I had read several such academic papers – mainly in psychology journals – years before coming across Cron’s book. Some are experimental, others more analytic or conjectural (e.g. Cosmides & Tooby, 1994; Mak & Willems, 2019; Mar & Oatley, 2008; Mar, Oatley, Djikic, & Mullin, 2011; Tooby & Cosmides, 2001). Brian Boyd (2009) wrote a fascinating book that puts such work in the context of broader literary theory. Together they sketch a theory of how reading fiction builds the potential for empathy and develops moral sentiments. Story-hearing too allows us to move beyond both reason and instinct. Stories give humans, in some way still to be discovered, evolutionary advantage. So this line of argument goes.
Back to the novel.
I won’t name the thriller, not the author, the plot, or even the setting. It’s a good book. I read it cover to cover. But it’s not one I enthusiastically recommend. I’m not sorry I read it – but not, well, thrilled. I’ve no desire, though, to damn with faint praise.

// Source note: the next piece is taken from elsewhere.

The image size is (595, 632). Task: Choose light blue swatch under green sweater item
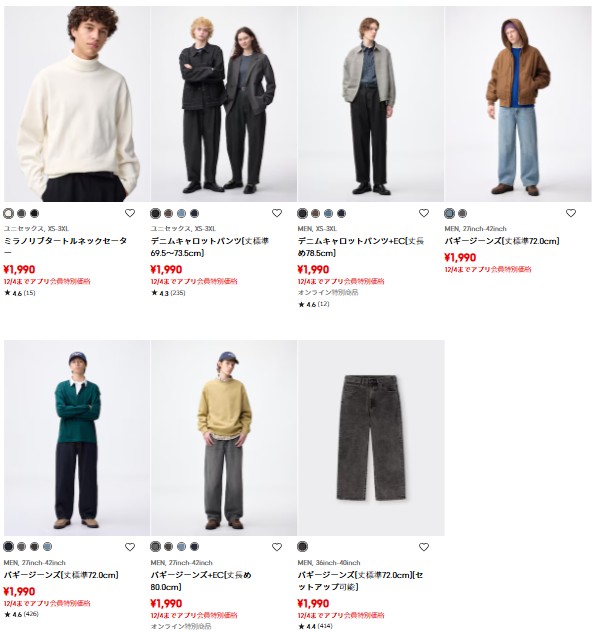coord(47,547)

I’ll tell you this much: It involves espionage, with the back stories of the characters providing a sweeping view of twenty-plus years of history, published by a reputable house, from an author with a decent track record. And maybe I missed something of value in it.
Two-thirds of the way through it, my mind wandered elsewhere. That is, my brain’s attention turned to the theme of Cron’s book, and I started thinking, metaphorically, about the process of writing and of reading …
This novel is like a game of chess, conducted pretty much in the way Cron is telling writers of fiction – storytellers of all sorts – how to offer a gambit readers cannot refuse, and then they are trapped. You’ve got them. It’s checkmate, for sure. It might take 15 moves, but maybe only three. You might even drag it out to 20 moves (chapters). But you’ve got them.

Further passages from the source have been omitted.